Deux ouvrages, publiés à quelques mois d’intervalle par des journalistes, s’interrogent sur la réalité du miracle économique indien.
Katherine Boo (1), célèbre pour ses articles dans le Washington Post et le New Yorker, a choisi, pour son premier livre, de décrire la vie des habitants d’Annawadi, un bidonville qui jouxte l’aéroport international de Bombay et ses hôtels de luxe. Sur fond d’omniprésence de la corruption à tous les niveaux des institutions publiques, elle raconte leur misère, leurs rêves, leur travail, leurs divertissements, leurs querelles, et montre comment une infime amélioration de leur situation économique, souvent provisoire d’ailleurs, donne l’illusion de la mobilité sociale en regard de ceux qui sont encore plus démunis — et suscite des jalousies. (...)

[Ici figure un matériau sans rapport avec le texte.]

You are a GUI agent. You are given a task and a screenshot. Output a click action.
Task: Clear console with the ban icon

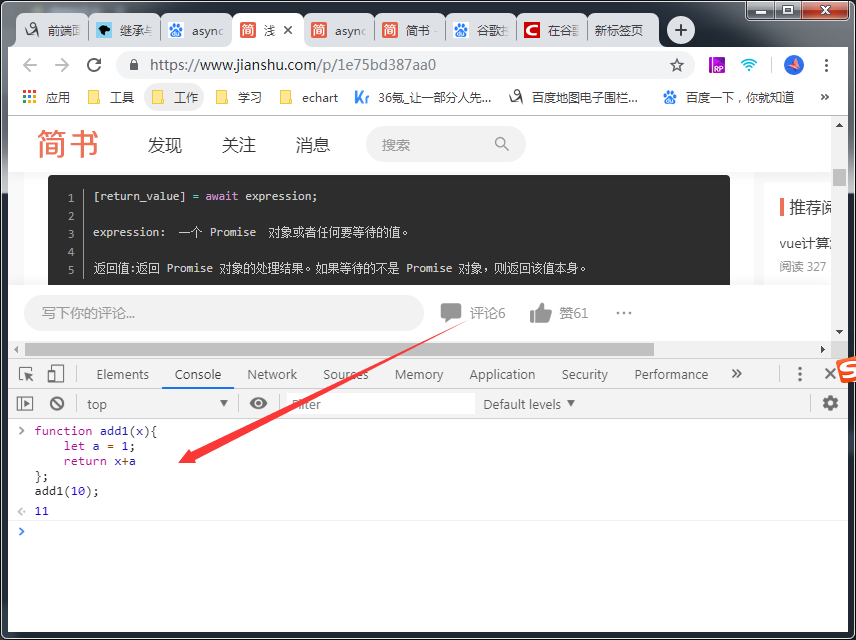coord(57,404)
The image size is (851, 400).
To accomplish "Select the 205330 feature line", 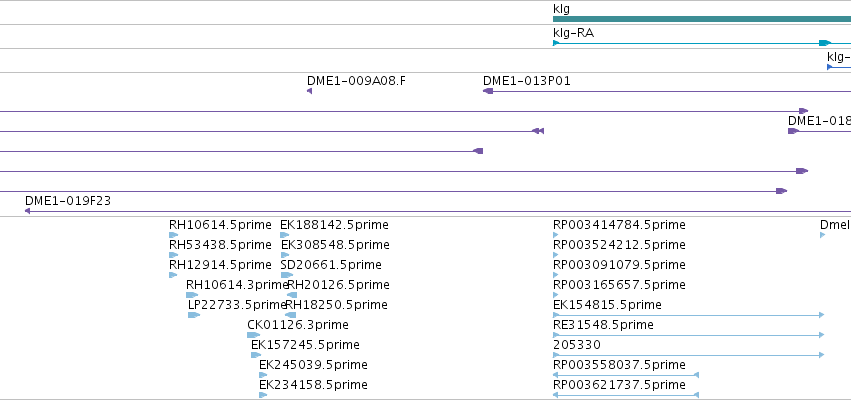I will tap(689, 355).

Siddhartha Deb (2), journaliste et romancier indien, collaborateur notamment de la London Review of Books et du Times Literary Supplement, présente l’Inde des riches, « deuxième sur la liste des plus rapides fabricants de millionnaires » tandis que « 77 % de sa population vivait avec moins de 20 roupies, ou 50 centimes de dollar, en 2005 » : pour mieux rendre compte de la surexploitation des travailleurs migrants et du désespoir des paysans qu’appauvrissent la fin du soutien à l’agriculture, l’introduction des cultures génétiquement modifiées, voire la confiscation de leur terre au profit des entreprises nationales et multinationales, ce qui donne peut-être des clés pour comprendre la révolte maoïste affectant un tiers du territoire national (3)...
A l’autre bout, les heureux maîtres modernes de l’économie, les spécialistes des technologies de l’information. Ces « héritiers », qui appartiennent aux castes dominantes urbanisées, ont profité des prestigieux instituts nationaux de technologie et de management, largement subventionnés par l’Etat légué par Jawaharlal Nehru : ce que cette élite qui réclame « moins d’Etat » s’est empressée d’oublier. (...)
(1) Katherine Boo, Behind the Beautiful Forevers. Life, Death, and Hope in a Mumbai Undercity, Random House, New York, 2012, 288 pages, 27 dollars.
(2) Siddhartha Deb, The Beautiful and the Damned. A Portrait of the New India, Faber and Faber, New York, 2011, 272 pages, 15 dollars.